Lines from the entries below that hold "agent" form the answer; copy all of them.

[Stored data]

********

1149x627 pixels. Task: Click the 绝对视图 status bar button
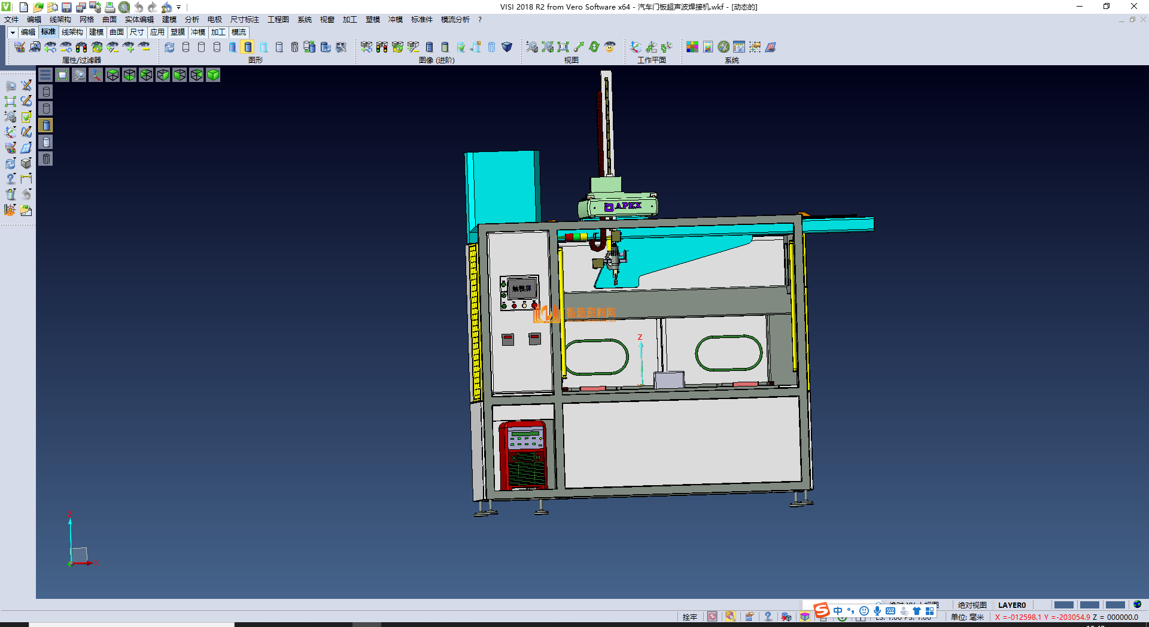tap(972, 605)
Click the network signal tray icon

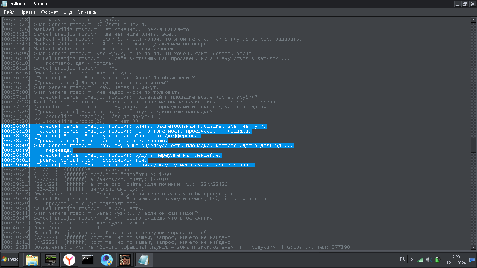coord(420,259)
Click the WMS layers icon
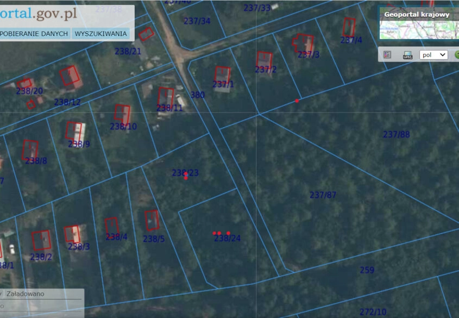Screen dimensions: 459x318 point(407,55)
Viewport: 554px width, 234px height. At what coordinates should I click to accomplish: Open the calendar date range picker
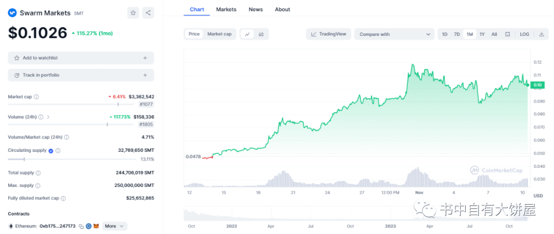tap(507, 34)
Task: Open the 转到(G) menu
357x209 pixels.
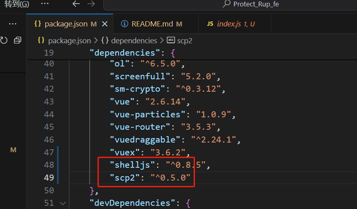Action: (x=17, y=4)
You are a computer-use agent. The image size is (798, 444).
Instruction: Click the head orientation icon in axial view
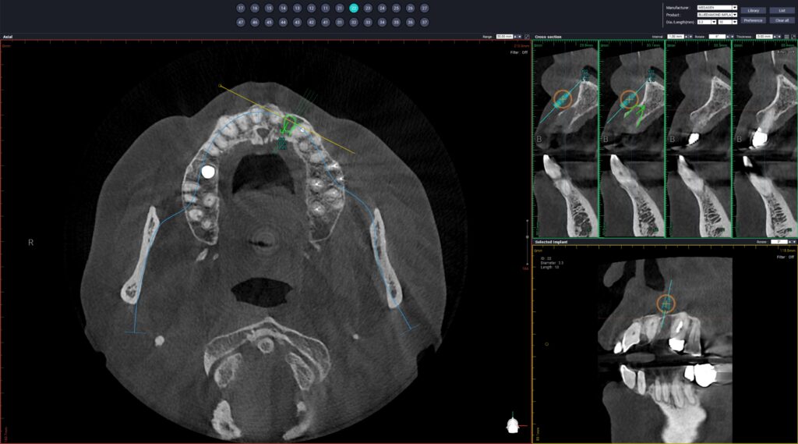tap(512, 424)
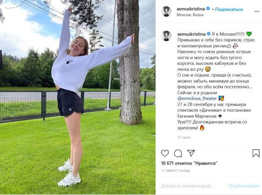Follow account via Подписаться link
Screen dimensions: 262x195
[x=229, y=9]
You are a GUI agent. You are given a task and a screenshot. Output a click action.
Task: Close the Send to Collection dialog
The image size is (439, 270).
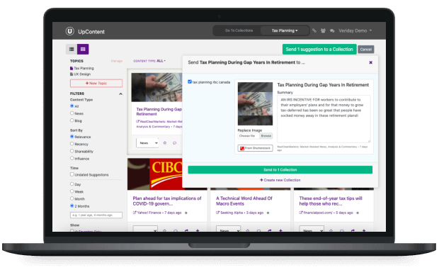371,62
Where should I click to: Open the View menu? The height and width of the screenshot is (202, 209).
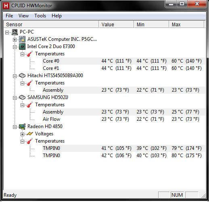(23, 16)
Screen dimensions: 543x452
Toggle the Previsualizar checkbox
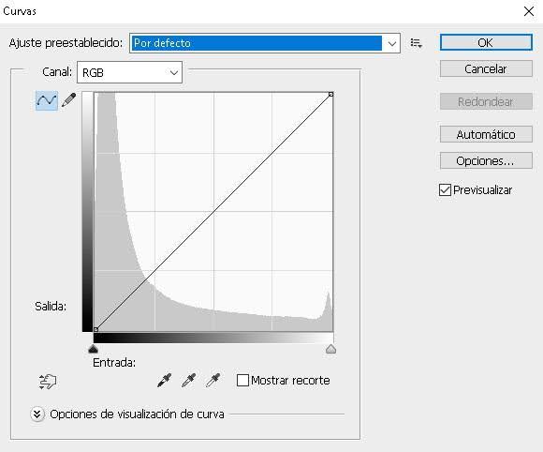445,190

********

Output for this exercise:
You are a computer-use agent. The image size is (798, 444).
You are a GUI agent. You are given a task and a screenshot. Output a click action.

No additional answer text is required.